Ethanol-induced liver injury and changes in sulfur amino acid metabolomics in glutathione peroxidase and catalase double knockout mice

Abstract

Background/Aims: Oxidative stress via generation of reactive oxygen species is suggested to be the major mechanism of alcohol-induced liver injury. We investigated the effects of glutathione peroxidase-1 and catalase double deficiency (Gpx-1 -/-/Cat -/-) on liver injury and changes in the sulfur amino acid metabolism induced by binge ethanol administration. Methods: Ethanol (5 g/kg) was administered orally to the wild-type and the Gpx-1 -/-/Cat -/- mice every 12 h for a total of three doses. Mice were sacrificed 6 h after the final dose. Results: The Gpx-1/Cat deficiency alone increased malondialdehyde levels in liver significantly. Hepatic methionine adenosyltransferase (MAT) activity and S-adenosylmethionine levels were decreased, however, glutathione contents were not changed.

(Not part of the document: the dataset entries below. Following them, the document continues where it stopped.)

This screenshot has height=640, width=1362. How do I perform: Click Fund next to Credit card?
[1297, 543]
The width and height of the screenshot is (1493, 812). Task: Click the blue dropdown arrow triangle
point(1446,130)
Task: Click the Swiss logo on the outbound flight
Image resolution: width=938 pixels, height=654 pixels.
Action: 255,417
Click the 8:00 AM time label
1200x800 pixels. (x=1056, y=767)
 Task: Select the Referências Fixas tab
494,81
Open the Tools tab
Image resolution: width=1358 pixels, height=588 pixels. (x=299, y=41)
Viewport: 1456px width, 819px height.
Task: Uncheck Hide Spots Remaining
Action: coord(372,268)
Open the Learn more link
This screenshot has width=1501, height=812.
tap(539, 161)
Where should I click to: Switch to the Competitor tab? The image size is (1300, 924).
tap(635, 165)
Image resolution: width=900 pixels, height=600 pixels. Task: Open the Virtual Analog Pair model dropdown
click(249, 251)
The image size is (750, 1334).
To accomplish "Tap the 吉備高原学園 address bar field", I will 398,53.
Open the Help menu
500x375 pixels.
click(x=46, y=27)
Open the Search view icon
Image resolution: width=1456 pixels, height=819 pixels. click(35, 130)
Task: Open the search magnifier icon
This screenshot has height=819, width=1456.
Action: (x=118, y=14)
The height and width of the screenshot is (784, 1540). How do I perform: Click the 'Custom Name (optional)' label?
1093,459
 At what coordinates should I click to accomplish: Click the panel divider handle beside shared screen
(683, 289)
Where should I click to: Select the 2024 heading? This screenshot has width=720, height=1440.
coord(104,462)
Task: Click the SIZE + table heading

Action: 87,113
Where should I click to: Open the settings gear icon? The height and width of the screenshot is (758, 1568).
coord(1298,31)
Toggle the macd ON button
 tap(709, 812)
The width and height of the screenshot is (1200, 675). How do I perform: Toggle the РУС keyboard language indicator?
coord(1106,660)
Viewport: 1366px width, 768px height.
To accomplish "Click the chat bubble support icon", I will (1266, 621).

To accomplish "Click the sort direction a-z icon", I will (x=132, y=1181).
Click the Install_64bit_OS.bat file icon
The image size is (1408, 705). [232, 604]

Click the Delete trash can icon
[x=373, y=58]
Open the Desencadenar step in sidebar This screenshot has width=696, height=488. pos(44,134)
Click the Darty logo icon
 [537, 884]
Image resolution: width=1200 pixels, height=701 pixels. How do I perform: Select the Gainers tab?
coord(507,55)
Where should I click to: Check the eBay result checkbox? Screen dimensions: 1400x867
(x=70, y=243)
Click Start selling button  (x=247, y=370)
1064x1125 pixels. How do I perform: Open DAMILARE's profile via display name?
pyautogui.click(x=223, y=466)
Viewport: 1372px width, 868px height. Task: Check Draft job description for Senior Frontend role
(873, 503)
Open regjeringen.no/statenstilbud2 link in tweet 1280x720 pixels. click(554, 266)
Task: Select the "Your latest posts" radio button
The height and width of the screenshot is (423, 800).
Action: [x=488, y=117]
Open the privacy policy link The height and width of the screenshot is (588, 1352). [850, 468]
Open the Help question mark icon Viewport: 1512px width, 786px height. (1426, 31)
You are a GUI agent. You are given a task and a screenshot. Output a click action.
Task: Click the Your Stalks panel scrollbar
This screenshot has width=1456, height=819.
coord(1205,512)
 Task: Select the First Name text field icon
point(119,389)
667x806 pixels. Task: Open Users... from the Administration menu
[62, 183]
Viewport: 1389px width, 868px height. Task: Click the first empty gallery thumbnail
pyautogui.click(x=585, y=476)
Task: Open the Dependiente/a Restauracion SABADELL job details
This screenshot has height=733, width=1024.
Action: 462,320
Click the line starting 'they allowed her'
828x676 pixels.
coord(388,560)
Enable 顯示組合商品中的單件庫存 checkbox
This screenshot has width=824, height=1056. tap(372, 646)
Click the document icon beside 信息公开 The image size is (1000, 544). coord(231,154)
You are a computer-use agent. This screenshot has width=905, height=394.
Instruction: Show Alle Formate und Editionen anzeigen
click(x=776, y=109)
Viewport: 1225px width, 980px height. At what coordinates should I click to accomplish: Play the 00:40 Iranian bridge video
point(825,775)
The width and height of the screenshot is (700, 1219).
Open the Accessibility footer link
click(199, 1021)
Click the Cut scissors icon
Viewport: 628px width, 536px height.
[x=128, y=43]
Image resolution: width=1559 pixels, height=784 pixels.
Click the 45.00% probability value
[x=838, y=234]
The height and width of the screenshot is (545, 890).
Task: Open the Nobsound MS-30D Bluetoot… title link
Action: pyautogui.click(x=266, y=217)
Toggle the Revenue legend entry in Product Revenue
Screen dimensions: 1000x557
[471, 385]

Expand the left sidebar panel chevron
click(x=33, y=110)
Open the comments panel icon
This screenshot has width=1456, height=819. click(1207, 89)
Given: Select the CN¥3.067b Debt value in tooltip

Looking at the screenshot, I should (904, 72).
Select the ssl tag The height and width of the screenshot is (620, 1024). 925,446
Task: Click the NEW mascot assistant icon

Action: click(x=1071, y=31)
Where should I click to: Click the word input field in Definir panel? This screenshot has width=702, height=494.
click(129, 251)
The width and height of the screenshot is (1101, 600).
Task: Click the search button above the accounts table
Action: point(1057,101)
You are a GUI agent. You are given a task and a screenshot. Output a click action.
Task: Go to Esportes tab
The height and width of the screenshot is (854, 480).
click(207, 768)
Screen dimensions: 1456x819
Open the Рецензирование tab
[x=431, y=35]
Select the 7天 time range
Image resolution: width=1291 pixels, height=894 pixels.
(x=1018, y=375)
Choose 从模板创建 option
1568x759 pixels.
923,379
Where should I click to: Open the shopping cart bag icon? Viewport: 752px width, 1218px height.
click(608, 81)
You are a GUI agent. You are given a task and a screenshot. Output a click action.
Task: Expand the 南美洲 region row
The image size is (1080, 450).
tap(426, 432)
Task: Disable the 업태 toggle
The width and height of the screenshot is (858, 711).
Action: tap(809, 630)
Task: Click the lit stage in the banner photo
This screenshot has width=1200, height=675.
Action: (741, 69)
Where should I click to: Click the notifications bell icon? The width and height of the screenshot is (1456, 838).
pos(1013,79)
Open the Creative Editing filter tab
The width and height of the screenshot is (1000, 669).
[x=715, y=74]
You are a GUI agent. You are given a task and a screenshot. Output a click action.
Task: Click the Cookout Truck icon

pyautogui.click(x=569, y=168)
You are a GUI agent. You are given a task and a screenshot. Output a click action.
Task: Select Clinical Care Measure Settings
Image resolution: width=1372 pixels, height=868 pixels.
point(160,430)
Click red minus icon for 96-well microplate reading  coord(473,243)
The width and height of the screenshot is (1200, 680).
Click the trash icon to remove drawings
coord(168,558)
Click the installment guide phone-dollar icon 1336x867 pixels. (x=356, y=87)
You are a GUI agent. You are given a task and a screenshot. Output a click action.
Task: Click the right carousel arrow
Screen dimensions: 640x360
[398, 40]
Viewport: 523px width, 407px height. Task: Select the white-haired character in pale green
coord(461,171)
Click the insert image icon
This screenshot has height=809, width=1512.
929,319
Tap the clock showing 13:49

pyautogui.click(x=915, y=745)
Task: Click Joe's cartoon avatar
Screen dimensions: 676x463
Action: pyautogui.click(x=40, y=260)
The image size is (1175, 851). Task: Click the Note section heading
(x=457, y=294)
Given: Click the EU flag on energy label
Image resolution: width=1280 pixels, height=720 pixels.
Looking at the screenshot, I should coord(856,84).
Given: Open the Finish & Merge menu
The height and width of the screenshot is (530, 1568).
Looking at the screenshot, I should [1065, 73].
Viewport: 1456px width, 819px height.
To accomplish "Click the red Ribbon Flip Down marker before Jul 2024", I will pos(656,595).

Ethanol administration to the Gpx-1 -/-/Cat -/- mice increased the elevation of serum alanine aminotransferase activity, plasma homocysteine levels, hepatic fat accumulation and lipid peroxidation compared with the wild-type animals challenged with ethanol. Also the reduction of MAT activity and S-adenosylmethionine levels was enhanced, but MATI/III expression was increased significantly. Conclusions: The results indicate that Gpx-1 and Cat have critical roles in the protection of liver against binge ethanol exposure. Augmentation of ethanol-induced oxidative stress may be responsible for the impairment of the transsulfuration reactions and the aggravation of acute liver injury in the Gpx-1 -/-/Cat -/- mice. © 2009 European Association for the Study of the Liver.